Iterate over share classes

for sc in report.share_classes:
    ticker = f" ({sc.class_ticker})" if sc.class_ticker else ""
    print(f"{sc.class_name}{ticker}")
    print(f"  Expense ratio: {float(sc.expense_ratio_pct) * 100:.2f}%" if sc.expense_ratio_pct else "  Expense ratio: N/A")
    print(f"  Holdings reported: {sc.holdings_count}" if sc.holdings_count else "  Holdings count: N/A")

Inspect annual returns for a single class

sc = report.share_classes[0]

for ret in sc.annual_returns:
    if ret.return_pct is not None:
        print(f"  {ret.period_label}: {float(ret.return_pct) * 100:.2f}%")

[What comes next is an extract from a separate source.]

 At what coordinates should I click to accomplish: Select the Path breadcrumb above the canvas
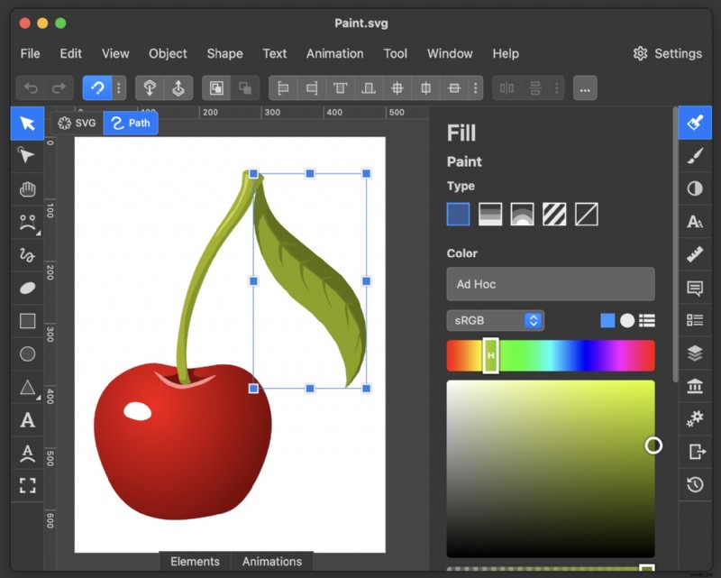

Inspect top holdings for a single class

sc = report.share_classes[0]

for holding in sc.holdings:
    if holding.pct_of_nav is not None:
        print(f"  {holding.name}: {float(holding.pct_of_nav) * 100:.2f}% of NAV")

Metadata Quick Reference

Property Returns Example
fund_name Fund name from OEF taxonomy "Vanguard 500 Index Fund"
report_type "Annual" or "Semi-Annual" "Annual"
is_annual Whether this is an N-CSR (annual) report True
net_assets Net assets as Decimal (or None) Decimal("47382956000")
portfolio_turnover Turnover rate as decimal fraction (or None) Decimal("0.7567")
num_share_classes Number of share classes parsed 3
share_classes List[ShareClassInfo] for all share classes Full per-class data
filing Source Filing object Filing or None
cik CIK of the filer "0000102909"
series_id SEC series ID "S000002277" or None

Methods Quick Reference

Method Returns What it does
expense_data() DataFrame Expense ratios and fees for all share classes
performance_data() DataFrame Average annual returns across all share classes and periods
holdings_data() DataFrame Top holdings by percentage of NAV for all share classes

Things to Know

Values are decimal fractions, not percentages. Expense ratios, portfolio turnover, and return values are all stored as decimals. An expense_ratio_pct of 0.0094 means 0.94%. Multiply by 100 before displaying to users.

Net assets are in full dollars. A net_assets value of 47382956000 means exactly $47.4 billion. There is no thousands scaling.

Annual and semiannual reports use the same object. N-CSR (annual) and N-CSRS (semiannual) filings both produce a FundShareholderReport. Use is_annual to distinguish them.

XBRL is required. from_filing() calls filing.xbrl() internally. If the filing does not contain Inline XBRL -- which is uncommon but possible for older filings -- filing.obj() returns None. Always check for None before accessing properties.

Ticker symbols are often absent. The OEF taxonomy includes a ClassTicker concept, but many filers do not populate it. The class_ticker field will be None for most share classes from smaller fund complexes.

Holdings by NAV are sparsely populated. The pct_of_nav field requires the filer to tag oef:HoldingPctOfNav against a HoldingAxis dimension. Many filers report only holdings_count (the total number of holdings) without disclosing individual holding percentages.

Multiple fund series per filing. A single N-CSR filing can cover multiple series from a fund family. Only the first oef:FundName fact is captured in fund_name. The DataFrame methods aggregate data across all discovered share classes regardless of series.

Share class discovery uses ClassAxis dimensions. Share classes are identified from the oef:ClassAxis dimension in the Inline XBRL. For single-class funds that do not use this dimension, a single placeholder class is constructed from undimensioned facts.

Approximately 6,600 filings per year. N-CSR and N-CSRS together account for roughly 6,623 annual filings from registered investment companies, covering thousands of individual fund series.